# Text block:
———

I walked out feeling different. Connected.

What just happened? 

God.

There was a time I did not believe in God. I felt alone, separate. We often sit alone in our pain, thinking we are the only ones. But if we look around, that pain is everywhere. It is all one click away on social media or the news. It seems people are either talking about their pain, or giving the impression that everything is perfect. Then we hear about another suicide and we know the truth. If they could have said the words, “I am so much pain.” Would things have turned out differently?

All those people in pain, unable to give a voice, or better yet, to feel it, in all its raw gut wrenching agony. Instead, hurt people continue to hurt people, or themself. When pain, hatred, intolerance, rears it ugly head, we can wonder where is God in all of this? When bad things happen to good people, we often think God has forgotten about us.

It is too simple an explanation that when darkness and evil rest upon this earth, or knocks on our door, that God has abandoned us. When bad things happen, it does not mean, God is absent. I see God not in the tragedy of someone’s blind rage, the separation of an act of violence, but in others compassion that follows. Just as we hold each other in our darkest hour, or rise up against the oppressed, we can find God, not in the heinous act, but in the aftermath. I see God, not in the dirty dishes that pile up in the sink, but in the grace of the clean running water that helps clean up the mess.

I believe no matter what, God has our back. God is there, directing, guiding, often gently,  sometimes abruptly, prying open our hearts. I see it that we all have a personal plan, a guideline, a route mapped out before we come into our life. As if we are in New Jersey and are meant to go to California before we die. Which road we take, what method of transportation, how long it takes to get there, is in our hands. Do we camp out beneath the stars, or sleep beneath satin sheets within the comfort of a hotel. We make those choices. There are many paths we can take, and they are all out there, as possibilities. We will get there. Some of us will get there quickly, others will take a lifetime. On our trip, we will experience loss, joy, laughter and love.

In writing about God, I received the image of a person who sits in front of a huge network of switches, knobs and dials. It reminds me of the technology used for producing songs in a studio. God is there, turning up the volume on something, switching off something else – based on our choices, relationships, our intentions, interactions, insights and our divine plan. We can co-create our journey, we can make decisions. But God is also at work, directing through coincidences, synchronicities and seemingly meaningless interactions.

We just need to show up. Be present and look for the signs, even if we do not intuitively know what we are to do, or where we are meant to go. Everything is here to move us to a higher awareness, opening. Every challenge is a gift. It’s all in the way we receive it and incorporate it into our life.

———

Stored data:
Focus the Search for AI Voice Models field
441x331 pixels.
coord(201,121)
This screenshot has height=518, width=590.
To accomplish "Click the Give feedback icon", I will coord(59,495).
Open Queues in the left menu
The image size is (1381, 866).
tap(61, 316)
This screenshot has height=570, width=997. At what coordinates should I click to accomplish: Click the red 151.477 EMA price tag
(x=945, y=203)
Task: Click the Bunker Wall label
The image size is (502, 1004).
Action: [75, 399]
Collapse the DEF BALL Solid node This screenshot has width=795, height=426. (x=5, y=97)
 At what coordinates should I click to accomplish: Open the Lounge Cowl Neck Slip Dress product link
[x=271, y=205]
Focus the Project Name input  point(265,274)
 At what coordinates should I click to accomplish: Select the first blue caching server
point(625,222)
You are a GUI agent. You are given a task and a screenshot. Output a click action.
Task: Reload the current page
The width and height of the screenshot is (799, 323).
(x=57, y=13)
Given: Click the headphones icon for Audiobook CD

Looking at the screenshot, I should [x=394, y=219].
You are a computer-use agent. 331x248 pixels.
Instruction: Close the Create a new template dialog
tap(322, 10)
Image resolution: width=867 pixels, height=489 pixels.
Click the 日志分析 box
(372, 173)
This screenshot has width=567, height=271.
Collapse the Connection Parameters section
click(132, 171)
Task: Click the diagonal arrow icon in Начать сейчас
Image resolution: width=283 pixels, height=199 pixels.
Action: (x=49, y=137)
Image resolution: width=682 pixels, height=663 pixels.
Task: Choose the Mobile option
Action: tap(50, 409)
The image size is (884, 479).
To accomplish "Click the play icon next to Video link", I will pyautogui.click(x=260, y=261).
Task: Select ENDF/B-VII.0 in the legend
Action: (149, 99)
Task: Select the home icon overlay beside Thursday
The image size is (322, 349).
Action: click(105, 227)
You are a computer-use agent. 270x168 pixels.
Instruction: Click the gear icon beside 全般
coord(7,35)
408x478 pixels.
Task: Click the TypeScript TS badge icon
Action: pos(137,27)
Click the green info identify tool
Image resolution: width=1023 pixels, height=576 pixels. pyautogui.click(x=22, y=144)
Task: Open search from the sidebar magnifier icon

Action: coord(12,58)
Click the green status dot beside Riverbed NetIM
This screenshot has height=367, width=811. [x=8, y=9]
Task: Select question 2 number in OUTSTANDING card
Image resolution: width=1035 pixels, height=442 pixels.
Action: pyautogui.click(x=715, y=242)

———

# Your task:
Transcribe everything in the passage about God from "We just need" down to "it into our life.". The items were drawn from a different source than the passage about God.

# Task solution:
We just need to show up. Be present and look for the signs, even if we do not intuitively know what we are to do, or where we are meant to go. Everything is here to move us to a higher awareness, opening. Every challenge is a gift. It’s all in the way we receive it and incorporate it into our life.